Humans and other mammals

In human culture

Non-human mammals play a wide variety of roles in human culture. They are the most popular of pets, with tens of millions of dogs, cats and other animals including rabbits and mice kept by families around the world. Mammals such as mammoths, horses and deer are among the earliest subjects of art, being found in Upper Paleolithic cave paintings such as at Lascaux. Major artists such as Albrecht Dürer, George Stubbs and Edwin Landseer are known for their portraits of mammals. Many species of mammals have been hunted for sport and for food; deer and wild boar are especially popular as game animals. Mammals such as horses and dogs are widely raced for sport, often combined with betting on the outcome. There is a tension between the role of animals as companions to humans, and their existence as individuals with rights of their own. Mammals further play a wide variety of roles in literature, film, mythology, and religion.

Hybrids

Hybrids are offspring resulting from the breeding of two genetically distinct individuals, which usually will result in a high degree of heterozygosity, though hybrid and heterozygous are not synonymous.
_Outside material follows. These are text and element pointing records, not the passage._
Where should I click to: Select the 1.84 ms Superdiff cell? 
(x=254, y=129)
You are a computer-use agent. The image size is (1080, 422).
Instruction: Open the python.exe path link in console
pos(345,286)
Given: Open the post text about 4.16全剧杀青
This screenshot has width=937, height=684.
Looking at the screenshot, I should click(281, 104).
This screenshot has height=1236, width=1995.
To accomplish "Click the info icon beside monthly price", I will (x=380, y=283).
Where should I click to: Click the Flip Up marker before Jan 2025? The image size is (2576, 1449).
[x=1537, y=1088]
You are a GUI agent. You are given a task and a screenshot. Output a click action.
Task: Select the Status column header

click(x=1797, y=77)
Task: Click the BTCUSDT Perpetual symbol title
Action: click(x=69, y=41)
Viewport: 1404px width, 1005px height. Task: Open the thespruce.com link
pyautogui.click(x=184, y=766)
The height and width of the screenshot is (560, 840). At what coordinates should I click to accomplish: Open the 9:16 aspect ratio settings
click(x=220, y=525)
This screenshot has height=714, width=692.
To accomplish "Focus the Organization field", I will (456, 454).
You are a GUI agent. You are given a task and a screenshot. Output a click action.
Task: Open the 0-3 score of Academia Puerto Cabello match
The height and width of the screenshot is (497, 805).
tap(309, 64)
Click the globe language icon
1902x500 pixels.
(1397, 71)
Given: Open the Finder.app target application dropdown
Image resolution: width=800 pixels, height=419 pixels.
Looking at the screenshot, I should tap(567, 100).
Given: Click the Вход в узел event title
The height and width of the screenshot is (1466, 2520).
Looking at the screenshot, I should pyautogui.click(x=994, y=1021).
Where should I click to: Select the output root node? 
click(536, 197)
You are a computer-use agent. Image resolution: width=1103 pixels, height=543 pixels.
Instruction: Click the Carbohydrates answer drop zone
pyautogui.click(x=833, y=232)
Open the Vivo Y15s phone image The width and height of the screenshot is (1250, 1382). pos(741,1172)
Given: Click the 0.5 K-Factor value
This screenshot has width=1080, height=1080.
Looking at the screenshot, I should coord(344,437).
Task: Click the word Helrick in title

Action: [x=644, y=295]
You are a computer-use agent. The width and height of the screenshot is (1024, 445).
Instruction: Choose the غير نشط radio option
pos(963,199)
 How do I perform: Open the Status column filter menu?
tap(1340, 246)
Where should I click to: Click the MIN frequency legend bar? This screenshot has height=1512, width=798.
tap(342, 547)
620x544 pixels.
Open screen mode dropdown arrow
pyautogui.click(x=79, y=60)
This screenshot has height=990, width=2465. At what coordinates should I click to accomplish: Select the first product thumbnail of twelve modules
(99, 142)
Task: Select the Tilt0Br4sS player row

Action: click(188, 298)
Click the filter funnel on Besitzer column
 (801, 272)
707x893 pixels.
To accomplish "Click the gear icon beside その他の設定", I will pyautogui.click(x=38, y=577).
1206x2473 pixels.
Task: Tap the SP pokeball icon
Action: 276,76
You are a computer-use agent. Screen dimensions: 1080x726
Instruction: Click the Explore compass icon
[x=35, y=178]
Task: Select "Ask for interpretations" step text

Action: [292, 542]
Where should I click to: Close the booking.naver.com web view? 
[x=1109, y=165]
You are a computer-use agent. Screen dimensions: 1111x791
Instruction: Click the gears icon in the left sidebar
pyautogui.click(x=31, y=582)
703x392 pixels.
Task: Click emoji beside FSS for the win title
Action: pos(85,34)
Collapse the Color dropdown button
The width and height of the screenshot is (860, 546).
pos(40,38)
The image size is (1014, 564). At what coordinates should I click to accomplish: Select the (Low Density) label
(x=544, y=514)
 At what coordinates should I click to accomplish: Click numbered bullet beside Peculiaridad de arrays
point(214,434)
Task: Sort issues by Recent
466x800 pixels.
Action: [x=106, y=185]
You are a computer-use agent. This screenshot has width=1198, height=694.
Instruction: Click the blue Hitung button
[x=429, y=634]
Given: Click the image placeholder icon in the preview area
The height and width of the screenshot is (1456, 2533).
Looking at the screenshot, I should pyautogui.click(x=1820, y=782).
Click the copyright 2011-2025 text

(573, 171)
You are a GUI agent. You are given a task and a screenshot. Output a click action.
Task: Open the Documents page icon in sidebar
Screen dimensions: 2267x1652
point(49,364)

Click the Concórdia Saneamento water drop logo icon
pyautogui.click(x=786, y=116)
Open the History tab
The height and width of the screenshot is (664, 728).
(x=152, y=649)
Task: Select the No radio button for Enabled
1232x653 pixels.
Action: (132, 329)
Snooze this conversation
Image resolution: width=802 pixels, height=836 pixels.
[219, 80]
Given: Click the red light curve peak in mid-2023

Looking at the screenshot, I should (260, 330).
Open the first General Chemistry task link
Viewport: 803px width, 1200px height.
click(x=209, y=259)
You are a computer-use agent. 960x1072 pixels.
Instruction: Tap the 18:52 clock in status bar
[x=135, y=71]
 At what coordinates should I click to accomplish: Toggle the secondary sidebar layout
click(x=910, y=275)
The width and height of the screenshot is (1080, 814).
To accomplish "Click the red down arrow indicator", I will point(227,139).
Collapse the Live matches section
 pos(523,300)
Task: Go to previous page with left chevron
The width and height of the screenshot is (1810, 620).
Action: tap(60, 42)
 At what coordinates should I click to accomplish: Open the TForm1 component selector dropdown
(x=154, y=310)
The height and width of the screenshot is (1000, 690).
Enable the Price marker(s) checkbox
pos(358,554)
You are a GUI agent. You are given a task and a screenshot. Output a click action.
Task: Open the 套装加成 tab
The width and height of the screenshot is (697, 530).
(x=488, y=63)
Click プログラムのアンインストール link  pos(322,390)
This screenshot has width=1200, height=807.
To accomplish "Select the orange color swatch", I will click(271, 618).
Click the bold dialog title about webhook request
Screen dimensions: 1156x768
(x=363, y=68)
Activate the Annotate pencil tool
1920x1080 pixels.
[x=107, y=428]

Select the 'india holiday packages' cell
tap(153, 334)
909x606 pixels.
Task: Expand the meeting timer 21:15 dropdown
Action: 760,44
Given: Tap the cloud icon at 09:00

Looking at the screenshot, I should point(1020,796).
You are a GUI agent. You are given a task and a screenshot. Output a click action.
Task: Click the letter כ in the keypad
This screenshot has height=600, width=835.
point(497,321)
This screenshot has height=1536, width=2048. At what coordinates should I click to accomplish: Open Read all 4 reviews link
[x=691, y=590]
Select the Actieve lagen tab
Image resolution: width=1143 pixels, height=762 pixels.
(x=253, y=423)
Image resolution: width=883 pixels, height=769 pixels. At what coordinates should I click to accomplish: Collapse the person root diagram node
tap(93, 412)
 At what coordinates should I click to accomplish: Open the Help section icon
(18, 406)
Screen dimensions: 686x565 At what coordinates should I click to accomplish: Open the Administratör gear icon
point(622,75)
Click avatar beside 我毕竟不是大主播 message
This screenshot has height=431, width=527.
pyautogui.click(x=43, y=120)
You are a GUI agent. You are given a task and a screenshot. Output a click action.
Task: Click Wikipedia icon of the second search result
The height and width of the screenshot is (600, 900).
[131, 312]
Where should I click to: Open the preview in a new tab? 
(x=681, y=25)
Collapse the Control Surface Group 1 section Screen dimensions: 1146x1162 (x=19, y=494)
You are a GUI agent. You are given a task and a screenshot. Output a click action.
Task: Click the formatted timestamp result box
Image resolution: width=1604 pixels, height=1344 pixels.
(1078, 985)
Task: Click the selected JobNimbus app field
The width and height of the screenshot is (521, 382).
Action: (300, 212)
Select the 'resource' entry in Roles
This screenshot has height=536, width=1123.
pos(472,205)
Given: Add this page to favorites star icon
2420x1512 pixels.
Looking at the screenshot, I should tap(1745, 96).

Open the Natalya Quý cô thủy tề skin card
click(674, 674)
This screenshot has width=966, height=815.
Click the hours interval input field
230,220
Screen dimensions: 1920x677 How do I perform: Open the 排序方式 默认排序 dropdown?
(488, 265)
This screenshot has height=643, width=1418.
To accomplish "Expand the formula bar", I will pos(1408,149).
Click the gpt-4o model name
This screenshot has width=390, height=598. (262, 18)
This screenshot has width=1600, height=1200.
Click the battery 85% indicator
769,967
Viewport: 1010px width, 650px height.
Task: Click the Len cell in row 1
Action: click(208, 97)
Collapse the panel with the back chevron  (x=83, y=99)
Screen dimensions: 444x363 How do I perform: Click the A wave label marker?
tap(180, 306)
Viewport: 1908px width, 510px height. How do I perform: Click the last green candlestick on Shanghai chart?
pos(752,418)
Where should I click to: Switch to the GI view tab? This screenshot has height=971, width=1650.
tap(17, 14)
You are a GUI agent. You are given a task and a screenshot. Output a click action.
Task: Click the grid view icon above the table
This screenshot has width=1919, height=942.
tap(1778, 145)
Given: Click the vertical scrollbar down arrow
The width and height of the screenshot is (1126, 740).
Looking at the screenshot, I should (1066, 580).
The deliberate or accidental hybridizing of two or more species of closely related animals through captive breeding is a human activity which has been in existence for millennia and has grown for economic purposes. Hybrids between different subspecies within a species (such as between the Bengal tiger and Siberian tiger) are known as intra-specific hybrids. Hybrids between different species within the same genus (such as between lions and tigers) are known as interspecific hybrids or crosses. Hybrids between different genera (such as between sheep and goats) are known as intergeneric hybrids. Natural hybrids will occur in hybrid zones, where two populations of species within the same genera or species living in the same or adjacent areas will interbreed with each other. Some hybrids have been recognized as species, such as the red wolf (though this is controversial).